Changes to Practice Requirements
With more than 20% of comments on practice requirements, practice barrier issues are clearly a common area of concern. NPs offered numerous ideas to address this challenge, including ideas like national licensure, state-to-state reciprocity, and elimination of physician collaborative practice agreements. The latter would allow all NPs to have full practice authority.
The AANP currently supports the Consensus Model, as it believes that the model allows NPs to reach full practice authority. That said, there is great variability in how NPs practice across the U.S. One pediatric NP felt the model had, ironically, produced a contradictory result: “I believe we have restricted ourselves with the Consensus Model for APRN practice.” More than 10% of NP commenters voiced their desire for national licensing. One psych NP shared, “[I]f NPs are nationally board certified, they should be licensed nationally.”

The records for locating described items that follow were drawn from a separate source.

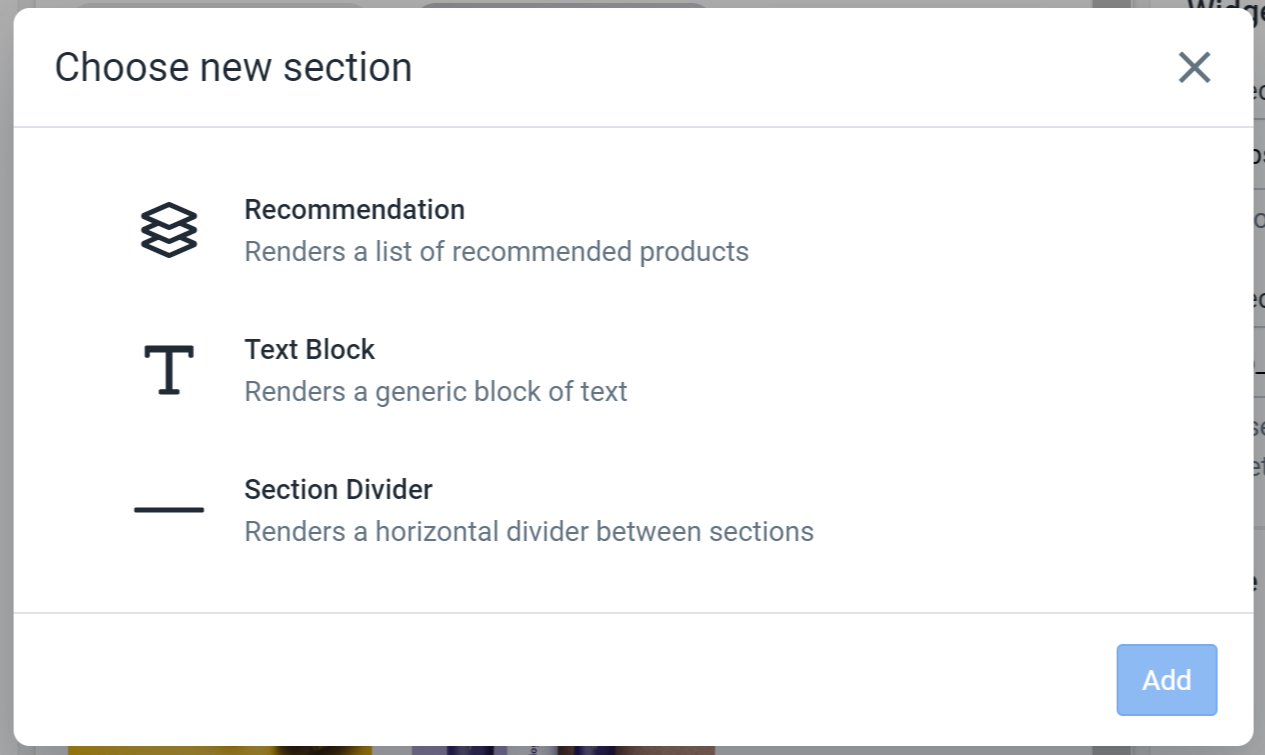Click 'Renders a horizontal divider between sections' text
This screenshot has height=755, width=1265.
pyautogui.click(x=529, y=531)
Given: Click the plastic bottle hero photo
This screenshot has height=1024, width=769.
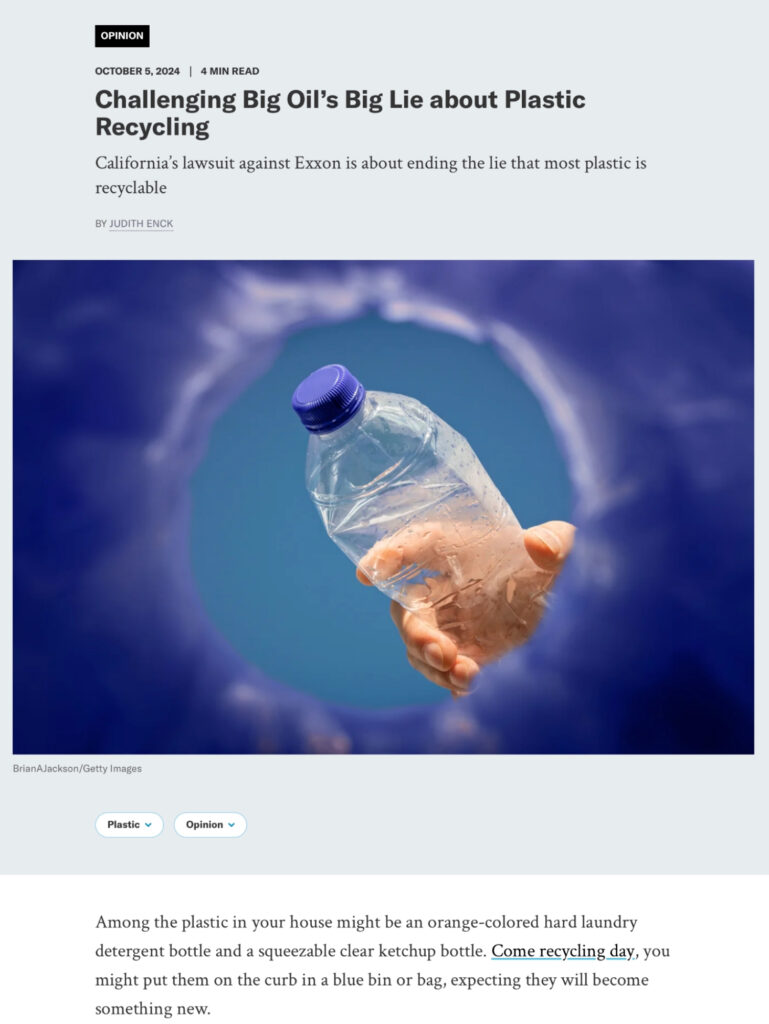Looking at the screenshot, I should pos(383,507).

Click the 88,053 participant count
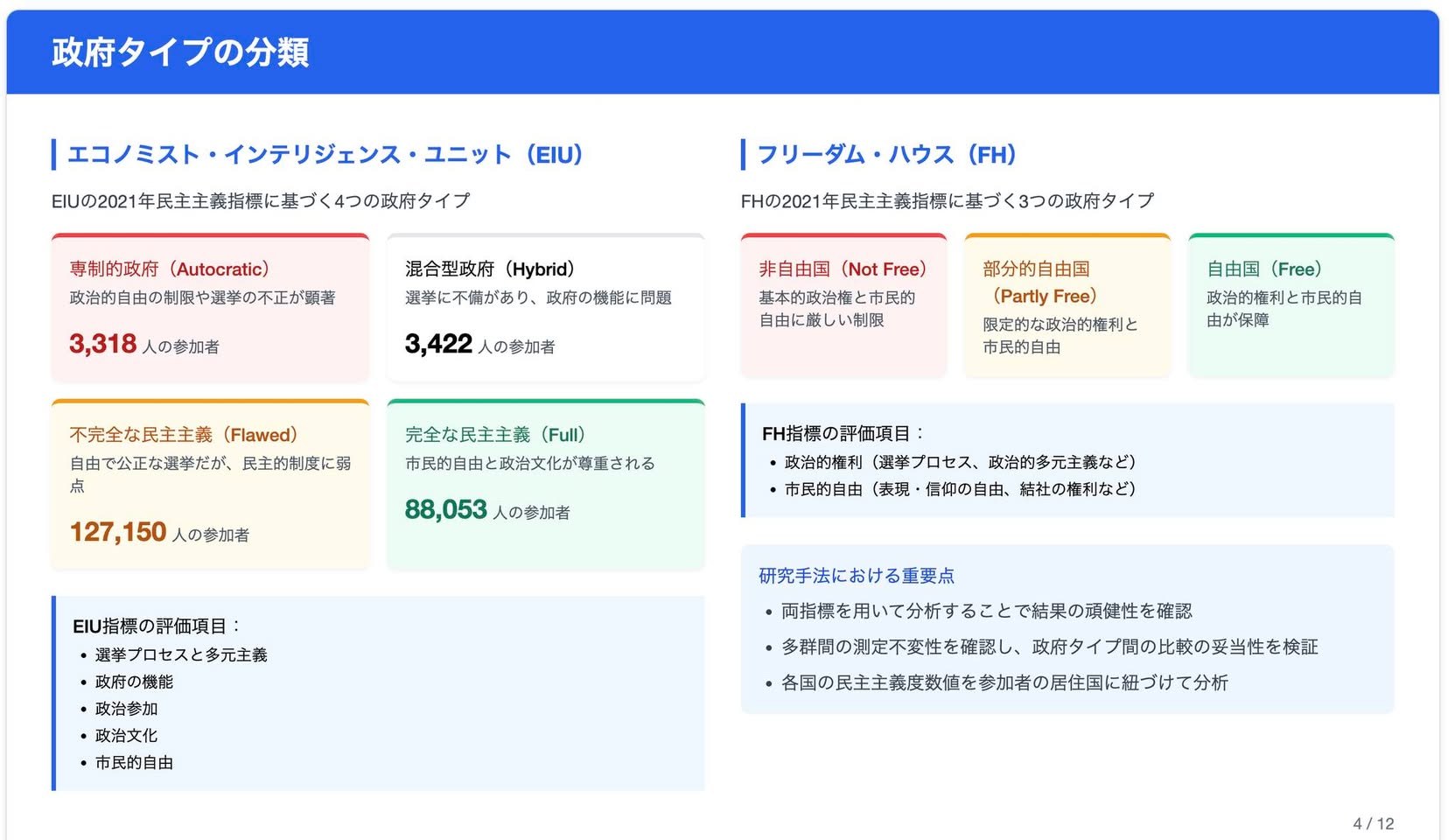[x=446, y=509]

In addition to licensing variability across states, one certified nurse midwife commented that physician collaborative practice agreements also “prevent [NPs] from practicing to the full scope of our license and absolutely hinders our professional growth.”
Recent Changes Resulting from the COVID-19 Crisis
Doximity posed its question before the COVID-19 pandemic. Many NP licensing and certification changes have been implemented in response to the health crisis. CMS and the VA have waived physician supervision requirements in order to allow NPs to have full practice authority during the pandemic. Additionally, CMS has also allowed clinicians, including NPs, to practice across state lines.
As challenging as it has been for many NPs working on the front lines of the COVID-19 pandemic, there have been some positive outcomes, at least in terms of changes to NP licensing and certification processes. The question remains, though, whether these changes will be temporary, or stand the test of time.
How do you think the COVID-19 pandemic will change health care, NP licensing and certification processes, or NP practice requirements?